Quase todas as evidências de neurogênese adulta em mamíferos são limitadas ao hipocampo, e ninguém sabe ao certo o que esses novos neurônios fazem, se é que existe alguma coisa. Até que os cientistas estabeleçam que novos nervos em funcionamento também aparecem no córtex cerebral, onde os pensamentos superiores são processados, Rakic e outros permanecem céticos de que a neurogênese adulta faz muita diferença na função cerebral real. "Começamos a vida com muitos neurônios sem instrução, mas em algum momento eles se tornam universitários", diz ele. "Com a neurogênese no córtex cerebral, você teria neurônios que nunca foram para o ensino fundamental. Novas células irão corroer todas as suas memórias. Você desistiria de tudo o que tiver trabalhado para adquirir."
Elizabeth Gould, neurobióloga da Universidade de Princeton que descobriu a neurogênese no sagui e em outros primatas adultos, argumenta que as novas células nervosas devem ser úteis. "Eu não posso acreditar que a natureza teria todo o trabalho de criar milhares de novas células por dia sem nenhum propósito", diz ela. "O corpo não é devasso com seus recursos."
Nottebohm diz que o cérebro envelhecido provavelmente tem que desenvolver células nervosas para aprender coisas novas. "O cérebro fica sem espaço de memória", diz ele. "Todos com mais de 50 anos sabem disso. Se nos lembrássemos de tudo, estaríamos sobrecarregados."

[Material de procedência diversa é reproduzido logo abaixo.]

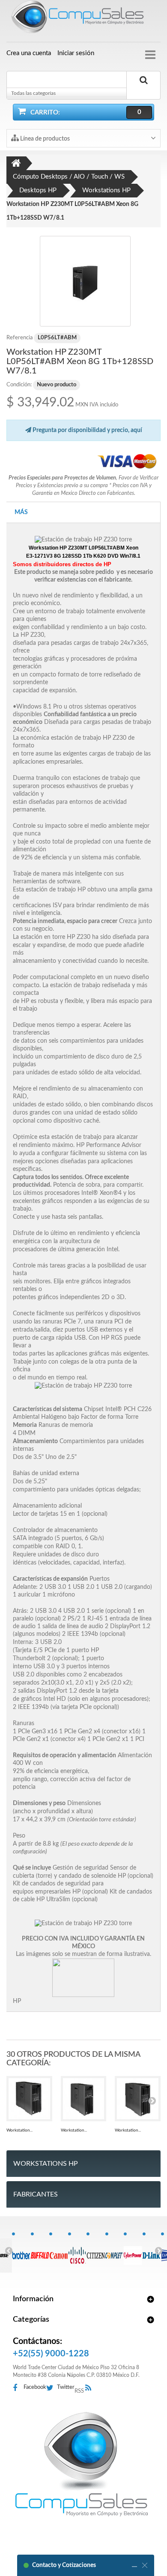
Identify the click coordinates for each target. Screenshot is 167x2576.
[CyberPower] (133, 2251)
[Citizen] (95, 2251)
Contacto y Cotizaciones (64, 2565)
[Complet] (114, 2251)
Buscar (143, 90)
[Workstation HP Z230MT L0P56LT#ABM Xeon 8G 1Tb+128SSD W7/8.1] (85, 281)
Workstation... (19, 2130)
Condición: (19, 385)
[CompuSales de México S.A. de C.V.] (81, 2464)
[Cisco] (77, 2251)
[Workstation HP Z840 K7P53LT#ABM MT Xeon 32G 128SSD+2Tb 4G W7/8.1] (138, 2099)
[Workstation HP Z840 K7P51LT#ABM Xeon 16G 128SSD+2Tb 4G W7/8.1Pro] (29, 2099)
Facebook (35, 2387)
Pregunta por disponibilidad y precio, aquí (86, 430)
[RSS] (90, 2388)
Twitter (66, 2387)
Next (158, 2250)
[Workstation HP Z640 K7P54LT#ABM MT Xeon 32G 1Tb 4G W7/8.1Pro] (84, 2099)
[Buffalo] (40, 2251)
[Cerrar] (145, 2565)
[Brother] (21, 2251)
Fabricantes (35, 2194)
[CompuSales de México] (83, 18)
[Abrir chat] (134, 2565)
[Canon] (58, 2251)
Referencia (19, 338)
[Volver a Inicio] (16, 163)
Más (21, 512)
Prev (8, 2250)
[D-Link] (152, 2251)
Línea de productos (44, 139)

Com o mesmo zelo que demonstrou quando confundiu a sabedoria recebida pela primeira vez, Nottebohm iniciou um novo trabalho com chickadees com capa preta em meados da década de 1990. Uma das espécies de aves americanas que resistiu ao inverno setentrional, os chickadees subsistem nessa época em sementes e outros alimentos que escondem nas árvores. Nottebohm descobriu que, no outono, os pássaros cultivam novas células em um centro cerebral que lida com a memória espacial, a capacidade de navegar e encontrar coisas. O poder cerebral adicional ajuda os chickadees a identificar seus tesouros ocultos meses depois, diz Nottebohm.
Essa percepção ganha admiração. "Fernando sempre esteve à frente de todos", diz Gould. "Até agora, as pessoas por um longo tempo não foram capazes de aceitar suas descobertas como interessantes ou importantes. Agora elas estão chegando por aí".